Was es außer der CO2-Bilanz noch zu beachten gibt und Fazit
Gerade haben wir geklärt, dass Avocados klimatechnisch gar nicht so schlecht darstehen. Also relativ gesehen, im Vergleich zu so manch einem tierischen Lebensmittel. Ist das somit ein Freifahrtschein, sich mit den leckeren grünen Früchten so richtig einzudecken? Nicht ganz. Denn ein bewusster Konsument hat noch mehr im Blick, als nur die CO2-Emission. Für den Avocadoanbau wird teilweise viel Wald gerodet, besonders in Mexiko. Ganz abgesehen davon verbraucht der Anbau auch gigantische Mengen an Wasser. Und das in Regionen, in denen Wasser ohnehin knapp ist. Das wahrscheinlich größte Problem bei den Avocados ist aber: sie führen zu organisierter Kriminalität. Es kommt z.B. zu Schutzgelderpressungen von Bauern. Eine gute Netflixdoku hierzu ist Verdorben.
Die Avocado sollte hier nur als Beispiel dienen. Es gibt viele weitere politisch-wirtschaftlich problematische Lebensmittel. Darunter Kakao und Palmöl, um hier nur Wenige zu nennen. Mein Punkt ist einfach, ein bisschen den Blick fürs große Ganze zu öffnen: Klima ist wichtig, genauso aber auch Schutz von Menschen vor Ausbeutung und Tierschutz. Alles richtig zu machen ist quasi ein Ding der Unmöglichkeit. Aber es kann auch richtig Spaß machen, sich damit auseinanderzusetzten und zu versuchen, bessere Kaufentscheidungen zu treffen!
================================
- DEINE AUFGABE 1: Schreib aus den Einträgen die Zeilen genau ab, angefangen bei der Zeile mit „You are a computer-use“ und weiter bis einschließlich der Zeile mit „Task: Click the Orders inbox icon“.
================================
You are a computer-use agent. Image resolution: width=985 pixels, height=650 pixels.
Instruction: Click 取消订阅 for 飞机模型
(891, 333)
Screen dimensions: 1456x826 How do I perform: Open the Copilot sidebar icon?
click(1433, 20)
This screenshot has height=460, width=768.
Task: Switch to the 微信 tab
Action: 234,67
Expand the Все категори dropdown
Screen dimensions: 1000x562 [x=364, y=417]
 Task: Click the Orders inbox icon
================================
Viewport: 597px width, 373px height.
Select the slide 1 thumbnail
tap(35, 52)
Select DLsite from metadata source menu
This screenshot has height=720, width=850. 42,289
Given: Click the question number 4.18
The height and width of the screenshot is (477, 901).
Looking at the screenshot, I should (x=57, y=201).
================================
- DEINE AUFGABE 2: Wiederhole aus dem Text über Avocados wortgetreu die Stelle, die mit „Die Avocado sollte“ anfängt und bis einschließlich „Kaufentscheidungen zu treffen!“ reicht.

- VOLLSTÄNDIGE ANTWORT 1:
You are a computer-use agent. Image resolution: width=985 pixels, height=650 pixels.
Instruction: Click 取消订阅 for 飞机模型
(891, 333)
Screen dimensions: 1456x826 How do I perform: Open the Copilot sidebar icon?
click(1433, 20)
This screenshot has height=460, width=768.
Task: Switch to the 微信 tab
Action: 234,67
Expand the Все категори dropdown
Screen dimensions: 1000x562 [x=364, y=417]
 Task: Click the Orders inbox icon

- VOLLSTÄNDIGE ANTWORT 2:
Die Avocado sollte hier nur als Beispiel dienen. Es gibt viele weitere politisch-wirtschaftlich problematische Lebensmittel. Darunter Kakao und Palmöl, um hier nur Wenige zu nennen. Mein Punkt ist einfach, ein bisschen den Blick fürs große Ganze zu öffnen: Klima ist wichtig, genauso aber auch Schutz von Menschen vor Ausbeutung und Tierschutz. Alles richtig zu machen ist quasi ein Ding der Unmöglichkeit. Aber es kann auch richtig Spaß machen, sich damit auseinanderzusetzten und zu versuchen, bessere Kaufentscheidungen zu treffen!